See also: Suitcase Fusion 6 Review
The third major font manager, FontAgent Pro and is popular with designers for many reasons, including its simple interface and ability to share fonts with others in your workgroup. The Smart Search feature lets you search for any conceivable combination of font attributes. Font Classifier lets you browse fonts by category, such as Text Sans Serif, Text Serif, Display, Script, Art and Pi, and System. And the Keyword Search feature lets you use common terms such as Typewriter, Western, Retro, or Holiday to find matching fonts on your local hard drive or network, and it can even include commercial fonts available for sale.
Nobody’s perfect
In one way or another all font managers stumble when dealing with large font collections. It’s not necessarily the fault of the font manager, because fonts are notoriously squirrely — there are a thousand ways a font can be constructed improperly, and literally anyone can create and release a font. Fortunately, each font manager has built-in tools for discovering badly constructed fonts, but they can’t find every single problem. Categorizing fonts is also notoriously difficult, and these font managers won’t (or maybe can’t) categorize every font by style or best use. And speed can be an issue with large font collections or older computers—it’s always best to have the latest update to these managers because developers often release updates to improve the font manager’s speed.
Summary
FontExplorer X Pro boasts plenty of powerful features that make it well worth the price tag. If you harbor the slightest interest in nurturing your inner font geek, you’ll find that FontExplorer lives up to its name—helping you explore the vast world of fonts.
Rating: 8/10
Cost: $99 / Upgrades: $49
System requirements: Mac OS X v10.8 or higher, Microsoft Windows 7, 8 or higher
Great review…but what are some drawbacks specific to this app that you discovered? Thanks.
Eric: Well, this isn’t a problem unique to FontExplorer but when printing type samples of fonts that have tall ascenders they are sometimes cut off. For example, the big swashy ones like Adios Pro.
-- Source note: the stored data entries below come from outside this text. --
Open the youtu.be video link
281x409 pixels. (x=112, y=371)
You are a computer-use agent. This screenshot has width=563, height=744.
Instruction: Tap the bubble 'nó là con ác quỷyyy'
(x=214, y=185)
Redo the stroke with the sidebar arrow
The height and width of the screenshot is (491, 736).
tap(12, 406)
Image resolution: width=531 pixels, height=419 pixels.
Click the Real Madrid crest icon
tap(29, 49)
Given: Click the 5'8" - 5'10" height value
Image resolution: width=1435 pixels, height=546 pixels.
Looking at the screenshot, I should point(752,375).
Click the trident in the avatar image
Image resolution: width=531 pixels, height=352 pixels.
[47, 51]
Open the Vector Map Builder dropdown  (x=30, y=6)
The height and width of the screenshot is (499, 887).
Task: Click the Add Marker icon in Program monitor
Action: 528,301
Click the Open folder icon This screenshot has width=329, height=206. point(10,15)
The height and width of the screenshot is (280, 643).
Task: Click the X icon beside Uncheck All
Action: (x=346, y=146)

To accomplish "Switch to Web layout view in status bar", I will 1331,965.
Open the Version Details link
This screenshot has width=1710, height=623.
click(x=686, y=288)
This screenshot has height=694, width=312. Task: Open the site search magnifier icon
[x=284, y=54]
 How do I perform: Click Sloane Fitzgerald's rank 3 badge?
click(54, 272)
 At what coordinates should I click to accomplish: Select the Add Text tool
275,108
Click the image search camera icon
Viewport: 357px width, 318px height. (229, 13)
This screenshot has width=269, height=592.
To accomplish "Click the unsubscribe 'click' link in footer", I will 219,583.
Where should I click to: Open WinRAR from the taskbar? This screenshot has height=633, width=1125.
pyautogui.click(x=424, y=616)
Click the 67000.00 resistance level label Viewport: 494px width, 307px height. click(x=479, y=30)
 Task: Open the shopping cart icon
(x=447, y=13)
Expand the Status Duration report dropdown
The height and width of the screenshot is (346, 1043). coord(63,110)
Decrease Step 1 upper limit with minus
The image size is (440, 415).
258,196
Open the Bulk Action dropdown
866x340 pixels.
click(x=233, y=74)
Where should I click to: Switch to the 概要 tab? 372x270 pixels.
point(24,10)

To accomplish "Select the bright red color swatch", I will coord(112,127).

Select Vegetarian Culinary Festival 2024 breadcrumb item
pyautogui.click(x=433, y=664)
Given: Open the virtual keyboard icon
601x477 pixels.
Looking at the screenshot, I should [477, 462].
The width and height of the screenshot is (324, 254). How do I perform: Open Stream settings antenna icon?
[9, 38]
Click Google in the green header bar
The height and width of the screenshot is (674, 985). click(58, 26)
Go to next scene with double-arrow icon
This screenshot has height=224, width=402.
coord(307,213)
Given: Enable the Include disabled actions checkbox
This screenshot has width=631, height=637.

I’ll keep your question in mind while using FEX over the next few days and if a problem rears its font-head, I’ll post back here again. Thanks for the question!
Great review, Jay! Looking forward to checking out the new version.
Thanks, Erica! It wasn’t intended as a review, but it somehow ended up that way. I had fun highlighting the features I thought designers would enjoy. There are just SO MANY features!
Readers should know FontExplorer Prooesn’t work on El Capitan Mac OS. Support has no solutions!
That’s odd! It’s working fine on our El Capitan Mac. What kinds of problems are you experiencing?